Fotoğraf gönder: Kahve keyfi | © Pixabay
Şiirler, hangi dilde yazılmış olurlarsa olsunlar, bu web günlüğünde pek hit sayılmazlar. Web günlüğü okuyucuları, burada zaman zaman küçük tutkumun söz sahibi olmasına izin verdiğim gerçeğine alışmış olmalı.
Ve birçokları da kendi çalışmalarımı sunmamaya karar verdiğim için çok mutlu; biri hariç - son şiirim - Bütün şiirlerimi unutulmaya adadım.
Ama yine de varlar, yani unutulmaması daha iyi olan, ancak mümkün olduğu kadar uzun süre iyi hafızada tutulan şiirler. Böyle bir şiirden George Heym ve "Bahar" unvanını taşır. Heim bunu 1911'de, Birinci Dünya Savaşı'nın başlamasından üç yıldan daha kısa bir süre önce, daha duyarlı beyinler için neyin geleceğine dair önsezilerin şimdiden olduğu bir zamanda yazdı.

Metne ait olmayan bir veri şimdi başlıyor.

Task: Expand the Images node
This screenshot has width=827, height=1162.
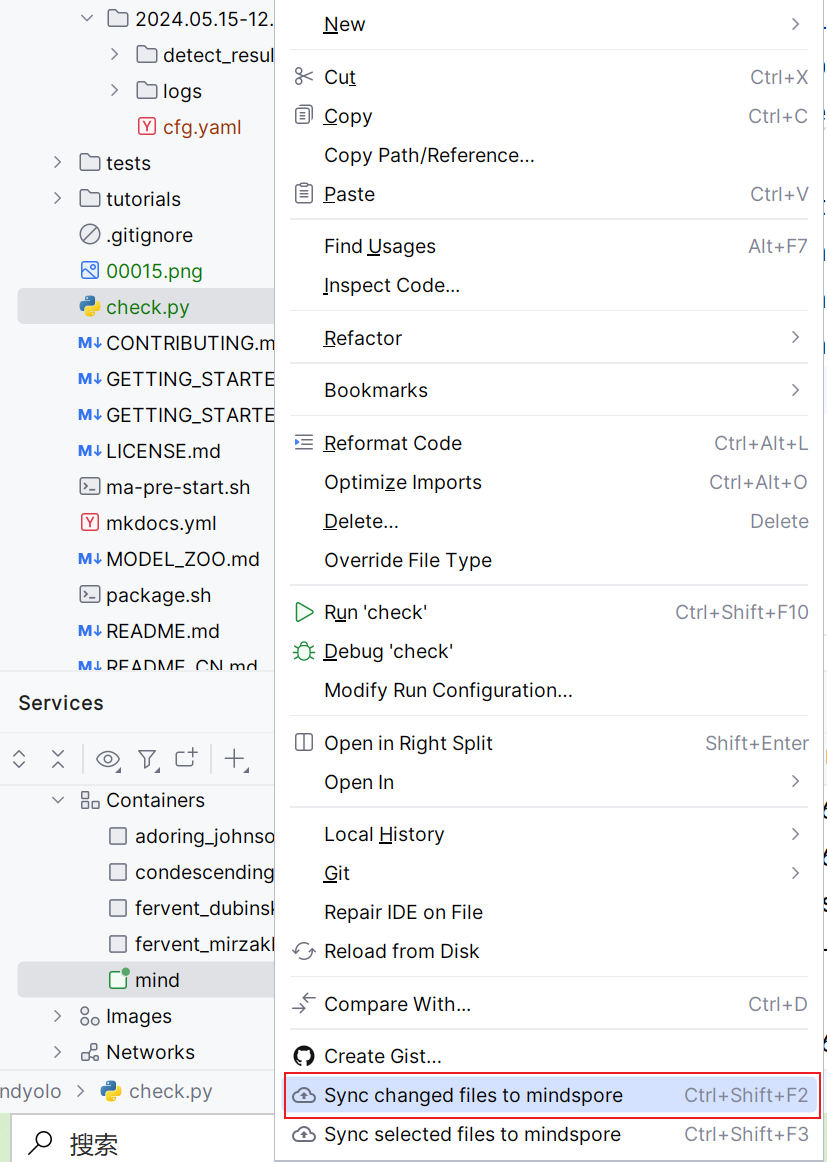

George Heym 30 Ekim 1887'de doğdu ve erken Ekspresyonizm'in ilk temsilcilerinden biri olarak kabul ediliyor. 1912'de bir arkadaşını kurtarmaya çalışırken boğuldu.
Bahar
Rüzgarlar kara bir akşam getiriyor.
Yollar soğuk ağaçlarla titriyor
Ve boş alanlarda daha sonra çorak arazide
Bulutlar ufukta yuvarlanıyor.Rüzgar ve fırtına uçsuz bucaksız,
Sadece seyrek olarak bir ekici zaten basıyor
Uzak ülke ve ağır tohum eker,
Ölü yazlarda hiçbir meyve onun için sevinmez.Ama ormanlar parçalanmalı
Gri üstleri ile rüzgara kaldırdı,
Kaynaksız, uzun zayıflıkta
Ve artık dallarında kan yükselmiyor.Mart üzgün. Ve günler değişir
Dilsiz yeryüzünde ışık ve karanlıkla dolu.
Ama nehirler ve dağlar örtülü
Yağmur Kalkanı. Ve her şey kaplıdır.Ama kuşlar artık gelmeyecek.
George Heym, 1911
Sazlar ve bankları boş kalacak,
Ve yaz aylarında büyük tekneler sakin
Yeşil tepelerde sürüklenen ölü gölgeler.